CSDE Research Areas:
Sarah Elwood’s research interests and publication history include the social and political impacts of spatial technologies such as GIS, the role and power of community-based planning and local activism in shaping urban geographies, urban environmental justice, and qualitative research methods. Her past research in Minneapolis, St. Paul, and Milwaukee considered two kinds of questions: 1) the implications of GIS use for participation and power in neighborhood-based collaborative planning, and 2) the relevance of various local political, organizational, and technological variables in shaping the effectiveness and sustainability of so-called “public participation” GIS practices.
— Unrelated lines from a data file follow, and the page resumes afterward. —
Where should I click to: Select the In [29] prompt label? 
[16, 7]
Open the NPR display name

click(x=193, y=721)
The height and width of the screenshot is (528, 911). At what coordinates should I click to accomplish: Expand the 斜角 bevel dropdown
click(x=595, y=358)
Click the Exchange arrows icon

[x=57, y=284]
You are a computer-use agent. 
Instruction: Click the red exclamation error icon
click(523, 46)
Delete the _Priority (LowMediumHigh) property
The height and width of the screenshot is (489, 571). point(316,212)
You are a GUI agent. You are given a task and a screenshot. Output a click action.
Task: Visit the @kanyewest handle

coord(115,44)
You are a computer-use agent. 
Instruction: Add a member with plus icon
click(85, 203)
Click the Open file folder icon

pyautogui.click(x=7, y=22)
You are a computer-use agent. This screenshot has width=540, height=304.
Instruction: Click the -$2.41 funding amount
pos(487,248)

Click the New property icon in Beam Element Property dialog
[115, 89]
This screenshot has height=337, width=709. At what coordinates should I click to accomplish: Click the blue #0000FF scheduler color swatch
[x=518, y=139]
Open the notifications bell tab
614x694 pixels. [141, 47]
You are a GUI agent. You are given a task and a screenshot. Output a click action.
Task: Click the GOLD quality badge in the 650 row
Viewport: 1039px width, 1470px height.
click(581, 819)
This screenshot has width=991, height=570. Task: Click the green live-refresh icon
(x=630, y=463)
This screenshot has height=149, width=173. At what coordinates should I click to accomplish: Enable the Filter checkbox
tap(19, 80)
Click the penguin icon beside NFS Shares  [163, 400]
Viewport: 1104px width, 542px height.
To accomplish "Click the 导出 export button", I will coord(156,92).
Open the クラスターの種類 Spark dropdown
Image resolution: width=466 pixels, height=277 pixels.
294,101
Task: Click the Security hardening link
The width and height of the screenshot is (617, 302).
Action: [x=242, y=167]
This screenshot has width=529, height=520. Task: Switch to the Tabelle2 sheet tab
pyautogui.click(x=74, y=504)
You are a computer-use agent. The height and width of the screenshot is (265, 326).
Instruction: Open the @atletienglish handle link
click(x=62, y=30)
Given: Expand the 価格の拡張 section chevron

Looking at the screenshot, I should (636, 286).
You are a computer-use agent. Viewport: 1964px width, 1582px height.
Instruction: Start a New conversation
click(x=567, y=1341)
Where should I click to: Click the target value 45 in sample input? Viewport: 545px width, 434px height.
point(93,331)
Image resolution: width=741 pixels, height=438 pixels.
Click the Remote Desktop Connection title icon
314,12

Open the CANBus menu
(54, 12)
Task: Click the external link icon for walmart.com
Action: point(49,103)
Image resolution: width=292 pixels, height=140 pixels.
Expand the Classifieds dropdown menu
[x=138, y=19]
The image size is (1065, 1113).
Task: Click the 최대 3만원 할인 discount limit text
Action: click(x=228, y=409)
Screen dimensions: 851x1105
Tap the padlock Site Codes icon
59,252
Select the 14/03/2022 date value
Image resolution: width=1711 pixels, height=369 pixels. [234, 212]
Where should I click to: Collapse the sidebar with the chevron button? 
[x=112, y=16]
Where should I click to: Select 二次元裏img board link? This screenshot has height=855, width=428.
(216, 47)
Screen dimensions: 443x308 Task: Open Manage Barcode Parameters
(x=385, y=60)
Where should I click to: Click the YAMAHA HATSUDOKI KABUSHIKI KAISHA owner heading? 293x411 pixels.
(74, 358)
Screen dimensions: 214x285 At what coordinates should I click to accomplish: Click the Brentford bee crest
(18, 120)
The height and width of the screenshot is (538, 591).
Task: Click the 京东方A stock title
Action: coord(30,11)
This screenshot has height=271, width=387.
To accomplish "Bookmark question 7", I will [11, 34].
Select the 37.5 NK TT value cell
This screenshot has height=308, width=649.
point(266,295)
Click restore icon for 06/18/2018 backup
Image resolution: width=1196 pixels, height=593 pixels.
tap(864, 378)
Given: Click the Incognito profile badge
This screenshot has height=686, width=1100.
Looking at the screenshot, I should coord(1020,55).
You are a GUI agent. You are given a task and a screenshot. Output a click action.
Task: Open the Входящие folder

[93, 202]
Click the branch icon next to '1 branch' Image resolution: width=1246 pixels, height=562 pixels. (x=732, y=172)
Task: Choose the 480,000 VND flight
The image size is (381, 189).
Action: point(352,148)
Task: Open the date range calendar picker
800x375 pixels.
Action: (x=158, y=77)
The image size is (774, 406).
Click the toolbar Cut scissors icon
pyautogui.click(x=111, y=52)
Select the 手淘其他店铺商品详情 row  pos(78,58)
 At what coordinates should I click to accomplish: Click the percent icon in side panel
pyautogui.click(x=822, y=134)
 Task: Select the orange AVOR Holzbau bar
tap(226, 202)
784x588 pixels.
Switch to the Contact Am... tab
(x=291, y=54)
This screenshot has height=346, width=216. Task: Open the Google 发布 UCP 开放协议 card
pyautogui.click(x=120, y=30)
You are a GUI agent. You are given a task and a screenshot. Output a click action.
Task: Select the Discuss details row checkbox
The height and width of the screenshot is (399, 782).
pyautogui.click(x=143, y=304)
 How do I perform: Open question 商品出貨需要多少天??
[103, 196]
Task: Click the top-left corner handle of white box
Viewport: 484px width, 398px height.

She is currently working on a research, teaching, and community outreach project that focuses on the use and impacts of geographic information systems and GIS-based spatial knowledge in neighborhood revitalization, and urban planning and problem solving. In collaboration with two community development organizations in Chicago’s Humboldt Park neighborhood, the project seeks to develop knowledge in urban geography about the changing activities of grassroots citizen organizations in urban governance processes that shape neighborhood needs and conditions, by showing how their role and power in this context is affected by use of computer mapping and analysis technologies such as GIS. Working with staff and residents from these organizations, the project has created a spatial data library for use in the neighborhood revitalization activities of the partner organization, such as housing development, business and employment development, community organizing, youth and family advocacy, and crime and safety organizing. As part of experiential learning activities in GIS and urban geography courses, undergraduate students at DePaul University and the University of Arizona have worked with these organizations to plan and implement GIS-based spatial analysis projects using these data. Sarah is currently developing a Seattle-area contact to continue the service learning portion of the project since relocating to UW. The project’s educational activities are intended to develop students’ skills for and commitments to public service and active citizenship, and their critical reflection upon the social and political implications of their conceptual and applied learning. In its broader societal contributions, the project will develop knowledge and practices intended to help to answer fundamental questions about how to improve quality of life in American inner city neighborhoods, and create strategies that encourage robust democratic practices that involve neighborhood residents in the very decisions that affect them and their neighborhoods. This project is supported by the National Science Foundation.